Tidak terasa sudah masuk ke bulan terakhir di tahun dua ribu dua puluh. Dimana harapan orang-orang sepertinya sama, pagebluk segera berakhir. I'm so sick of this pandemic.
Tidak banyak harapan yang aku semogakan. Keadaan menjadi pulih dan semakin membaik saja sudah sangat bersyukur. Pekerjaan lancar, kesehatan baik, itu dulu cukup.
Pagi tadi aku mengawali siaran pagi di satu Desember dengan lancar. Sarapan mi gelas sebelum Mandala Aktualita. Edit berita untuk Suara Surabaya. Semuanya lancar dan berjalan seperti biasanya.

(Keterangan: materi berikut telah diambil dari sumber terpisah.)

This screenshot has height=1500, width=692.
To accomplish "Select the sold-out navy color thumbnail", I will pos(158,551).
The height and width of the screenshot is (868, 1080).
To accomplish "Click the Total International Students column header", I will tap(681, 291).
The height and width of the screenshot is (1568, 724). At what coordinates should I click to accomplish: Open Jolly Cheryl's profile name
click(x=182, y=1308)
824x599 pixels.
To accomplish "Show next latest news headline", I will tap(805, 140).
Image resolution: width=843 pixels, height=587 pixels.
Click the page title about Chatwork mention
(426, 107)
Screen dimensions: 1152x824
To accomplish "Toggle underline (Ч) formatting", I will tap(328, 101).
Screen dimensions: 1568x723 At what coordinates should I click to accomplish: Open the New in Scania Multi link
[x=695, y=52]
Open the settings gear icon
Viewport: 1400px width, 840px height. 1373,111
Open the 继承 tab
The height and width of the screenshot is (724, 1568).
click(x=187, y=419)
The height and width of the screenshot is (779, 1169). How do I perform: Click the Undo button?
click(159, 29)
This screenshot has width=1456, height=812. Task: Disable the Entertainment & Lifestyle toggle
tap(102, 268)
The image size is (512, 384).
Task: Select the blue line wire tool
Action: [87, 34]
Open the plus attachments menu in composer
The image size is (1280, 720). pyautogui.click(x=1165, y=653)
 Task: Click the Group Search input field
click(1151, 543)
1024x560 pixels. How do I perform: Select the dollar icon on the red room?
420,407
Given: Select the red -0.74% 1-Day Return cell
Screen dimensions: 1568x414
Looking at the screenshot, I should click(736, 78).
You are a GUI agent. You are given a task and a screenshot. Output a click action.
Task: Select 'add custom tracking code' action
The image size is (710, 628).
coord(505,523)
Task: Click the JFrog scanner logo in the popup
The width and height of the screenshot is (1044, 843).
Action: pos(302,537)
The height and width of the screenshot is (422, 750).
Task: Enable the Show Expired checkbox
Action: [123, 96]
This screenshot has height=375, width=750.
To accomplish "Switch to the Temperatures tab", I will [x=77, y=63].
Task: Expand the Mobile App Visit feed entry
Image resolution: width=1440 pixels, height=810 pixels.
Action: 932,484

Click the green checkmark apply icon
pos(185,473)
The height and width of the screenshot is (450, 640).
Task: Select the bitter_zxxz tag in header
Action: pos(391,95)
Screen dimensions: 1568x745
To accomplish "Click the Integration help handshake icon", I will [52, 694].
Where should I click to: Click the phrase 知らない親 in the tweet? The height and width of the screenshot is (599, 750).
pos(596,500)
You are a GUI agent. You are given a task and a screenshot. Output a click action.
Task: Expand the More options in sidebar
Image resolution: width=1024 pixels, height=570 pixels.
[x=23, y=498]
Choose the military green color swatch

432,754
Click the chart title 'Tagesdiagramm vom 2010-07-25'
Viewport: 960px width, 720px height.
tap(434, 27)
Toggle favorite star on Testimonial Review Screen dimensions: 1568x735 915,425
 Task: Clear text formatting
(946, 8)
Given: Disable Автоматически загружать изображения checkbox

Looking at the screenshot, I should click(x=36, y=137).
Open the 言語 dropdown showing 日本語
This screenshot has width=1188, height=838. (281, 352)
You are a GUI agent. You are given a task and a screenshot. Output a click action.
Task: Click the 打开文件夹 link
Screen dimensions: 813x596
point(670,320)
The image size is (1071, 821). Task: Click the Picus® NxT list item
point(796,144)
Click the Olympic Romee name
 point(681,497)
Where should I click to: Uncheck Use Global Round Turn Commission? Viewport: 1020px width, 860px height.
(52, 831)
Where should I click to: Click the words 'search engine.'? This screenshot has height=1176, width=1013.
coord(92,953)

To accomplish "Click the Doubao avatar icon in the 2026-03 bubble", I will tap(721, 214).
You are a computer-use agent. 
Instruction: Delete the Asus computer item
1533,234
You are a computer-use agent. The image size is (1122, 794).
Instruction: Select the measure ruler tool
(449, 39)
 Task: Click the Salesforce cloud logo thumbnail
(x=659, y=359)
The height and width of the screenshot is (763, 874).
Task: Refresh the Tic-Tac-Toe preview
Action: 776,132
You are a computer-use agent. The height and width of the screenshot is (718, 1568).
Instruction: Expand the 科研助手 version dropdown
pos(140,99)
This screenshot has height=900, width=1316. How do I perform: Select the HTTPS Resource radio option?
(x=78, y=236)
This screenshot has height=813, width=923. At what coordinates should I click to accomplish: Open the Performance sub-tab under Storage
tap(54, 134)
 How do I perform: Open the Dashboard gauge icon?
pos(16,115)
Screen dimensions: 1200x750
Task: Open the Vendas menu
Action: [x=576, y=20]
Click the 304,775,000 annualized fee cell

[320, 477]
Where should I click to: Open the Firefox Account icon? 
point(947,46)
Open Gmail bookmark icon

Pulang ke rumah dan menikmati tidur siang yang cukup nyenyak. Melewatkan kesempatan untuk bertemu tanaman dan senam seperti kemarin sore di halaman. Tapi, tak apa. Besok aku libur siaran dan akan berada di rumah seharian. Sehingga bisa melunasi semua hal yang tidak bisa aku lakukan hari ini.
Tetap waras di tengah situasi yang tidak menentu ini tentu sebuah kemewahan. Saat berita semakin tidak jelas, kelakuan beberapa orang yang sungguh membuat malu, kejadian-kejadian ekstrim yang membuatku mau pindah saja ke Timbuktu, semuanya membuatku merasa dunia semakin jauh. Jauh dari ramah, jauh dari aman, jauh dari harapan.